Pezzullo should have resigned last night, when the story — a fantastic get by Nine’s Nick McKenzie, Michael Bachelard and Amelia Ballinger — of his exchanges with Liberal identity Scott Briggs emerged. But as his responses to critical auditor-general reports have often shown, Pezzullo has never been big on accepting responsibility — including when caught out by the media, whom Pezzullo describes as “bottom feeders“.
His minister, Clare O’Neill, has referred him to the Australian Public Service Commission. So we’ll have to wait to see if Commissioner Gordon de Brouwer thinks sending free character assessments of senior ministers, lobbying for appointments to his own portfolio and engaging in partisan commentary — not to mention lobbying for the destruction of media freedom — constitute a breach of the APS values and the APS code of conduct.
At least now we know what Pezzullo was doing while his department was the single most incompetently run agency in the Commonwealth. On Pezzullo’s watch, the Department of Immigration, and then Home Affairs as it became, has delivered:
- the Paladin contract scandal, which was exposed in 2019;
- a major review concluding our migration system was no longer fit for purpose;
- the Cape Class patrol boat debacle;
- appalling processing of citizenship applications;
- losing control of Australia’s borders to an organised illegal migrant scheme under Peter Dutton;
- over 100 people unlawfully detained by Home Affairs;
- a scathing secret review revealing major weaknesses in Home Affairs’ visa systems being exploited by criminals;
- a breach of caretaker conventions by the department;
- major bribery allegations in relation to payments made to Pacific politicians.
It’s become clear since the establishment of Home Affairs under Pezzullo in late 2017 — Pezzullo long championed the creation of the super-department — that as an entity it is simply not fit for purpose. Under Pezzullo, its senior management has been in constant churn — nearly 50 senior executive service (SES) positions in the department’s monumental org chart are currently listed as “acting” — a problem that has characterised Home Affairs since its inception. And this is the streamlined version: one of Labor’s first acts was to move the AFP, the Australian Criminal Intelligence Commission and AUSTRAC out of Home Affairs and back to the Attorney-General’s Department.
While such a huge department might be beyond any one person to effectively manage, Pezzullo has devoted his precious time to penning bizarre letters to his SES, hyping the threat of war (despite that issue being entirely outside his portfolio), and warning of the end of the world. Only now do we learn that he was also devoting his time to playing political games with a Liberal powerbroker and offering his own advice on ministerial appointments.
What’s all the more ironic is that the Morrison prime ministership (which these texts pre-date) was characterised, in public service terms, by a philosophy that public servants were to be seen and not heard, that politicians decided what would happen and the only task of public servants was to implement it as quickly and effectively as possible.
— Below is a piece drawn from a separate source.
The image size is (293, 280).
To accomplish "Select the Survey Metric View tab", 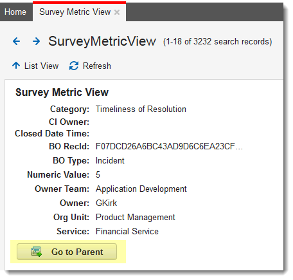I will pos(75,12).
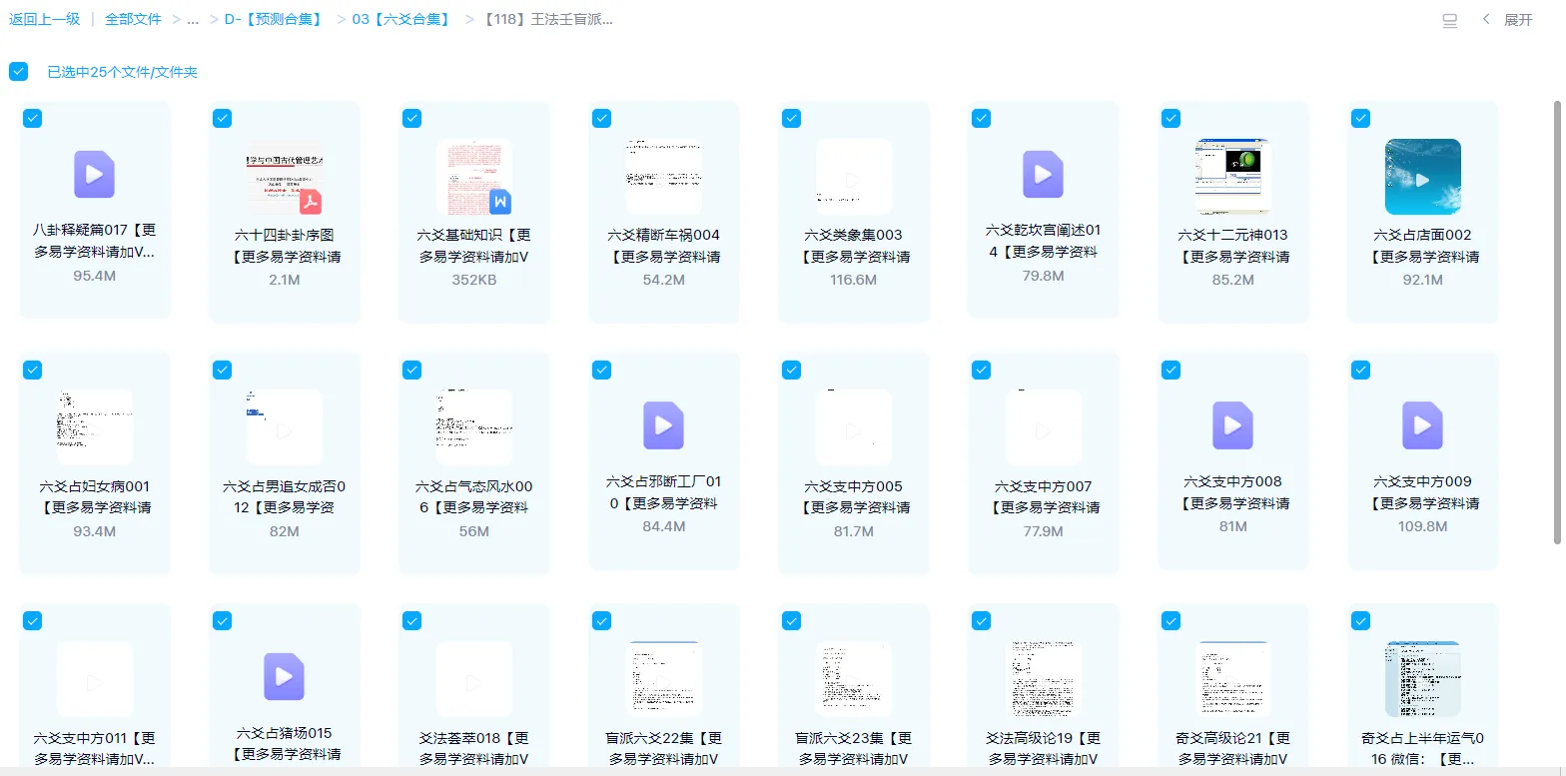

It turns out that Morrison was quite happy to have, as one of his most powerful bureaucrats, a man whose philosophy of the public service was to be heard very loudly, on both policy and political matters, including who should be sent to his portfolio.
Neither, it turns out, were displaying good judgment.
Since publication, Prime Minister Albanese’s office has produced the following statement:
This morning, the Home Affairs minister asked the secretary of her department, Michael Pezzullo, to stand aside while an Australian Public Service Commission investigation is undertaken into the allegations reported overnight.
Mr Pezzullo has agreed to step aside pending the independent review.
Former Australian Public Service commissioner Lynelle Briggs will be conducting the inquiry.
Stephanie Foster will act as the secretary of the Department of Home Affairs.